Das "Zera Institute", das sich als "Kultur-Think-Tank gegen Antisemitismus" beschreibt, hat eine Fördersumme von 390.000 Euro erhalten. Diese Mittel sollen unter anderem in Forschung und Workshops fließen. Brisant ist die Verbindung des Instituts zu Christian Goiny, da ein Mitarbeiter Goinys zu den Gründungsmitgliedern des "Zera Institute" gehört. Dieser Mitarbeiter sitzt zudem mit der Geschäftsführerin des Instituts im Vorstand des CDU-Ortsverbands Lichterfelde, in dem Goiny beratendes Mitglied ist. Goiny weist jedoch Vorwürfe der parteipolitischen Einflussnahme zurück und betont, dass die Entscheidungen bei der Verwaltung lägen.

Streit um Fachjurys

Ein weiterer Kritikpunkt betrifft die Zusammensetzung einer Fachjury, die über Gelder aus dem "Aktionsfonds Antisemitismus" entschied. Die Grünen vermuten eine politische Neuzusammensetzung der Jury im Jahr 2025. Der Schauspieler und Aktivist Shai Hoffmann, der 2024 Teil der Jury war, kritisierte, dass bestimmte jüdische Stimmen möglicherweise nicht mehr erwünscht seien. Goiny bezeichnet dies als Polemik und erklärt, man habe lediglich eine Neubesetzung angestrebt. Die Kulturverwaltung gibt jedoch an, dass drei Jurymitglieder aus dem Vorjahr auch 2025 dabei sind.
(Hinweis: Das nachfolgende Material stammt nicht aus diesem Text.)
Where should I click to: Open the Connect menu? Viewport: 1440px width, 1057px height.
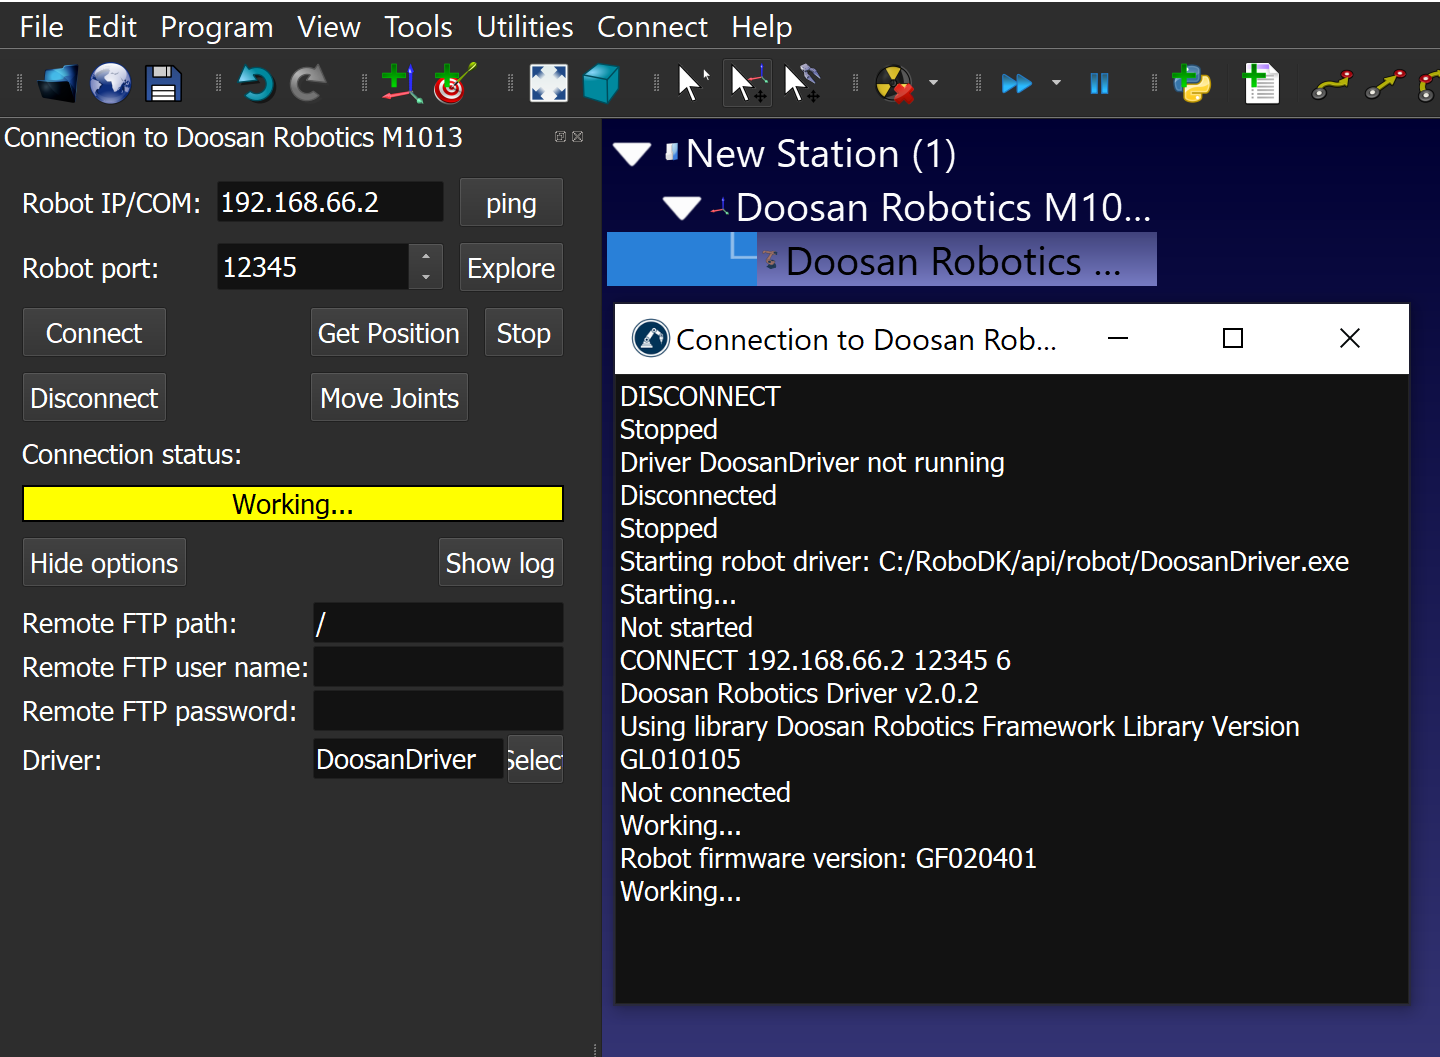652,27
Koalitionspartner und Untersuchungsausschuss

Christian Goiny verweist darauf, dass auch die SPD Vorschläge für geförderte Projekte gemacht habe. Die SPD bestätigt, dass Fraktionsmitglieder Nachfragen und Hinweise geben, betont aber, dass die finale Entscheidung bei der Verwaltung liege. Ein Bericht der Kulturverwaltung deutet auf eine Beteiligung beider Koalitionsfraktionen an den Entscheidungen hin. Angesichts der Vorwürfe haben die Fraktionen von Grünen und Linken die Einsetzung eines Untersuchungsausschusses beantragt, der in der nächsten Plenarsitzung am 20. November beraten werden soll. Bürgermeister Kai Wegner kündigte an, die Vorwürfe genau prüfen zu lassen und gegebenenfalls Konsequenzen zu ziehen.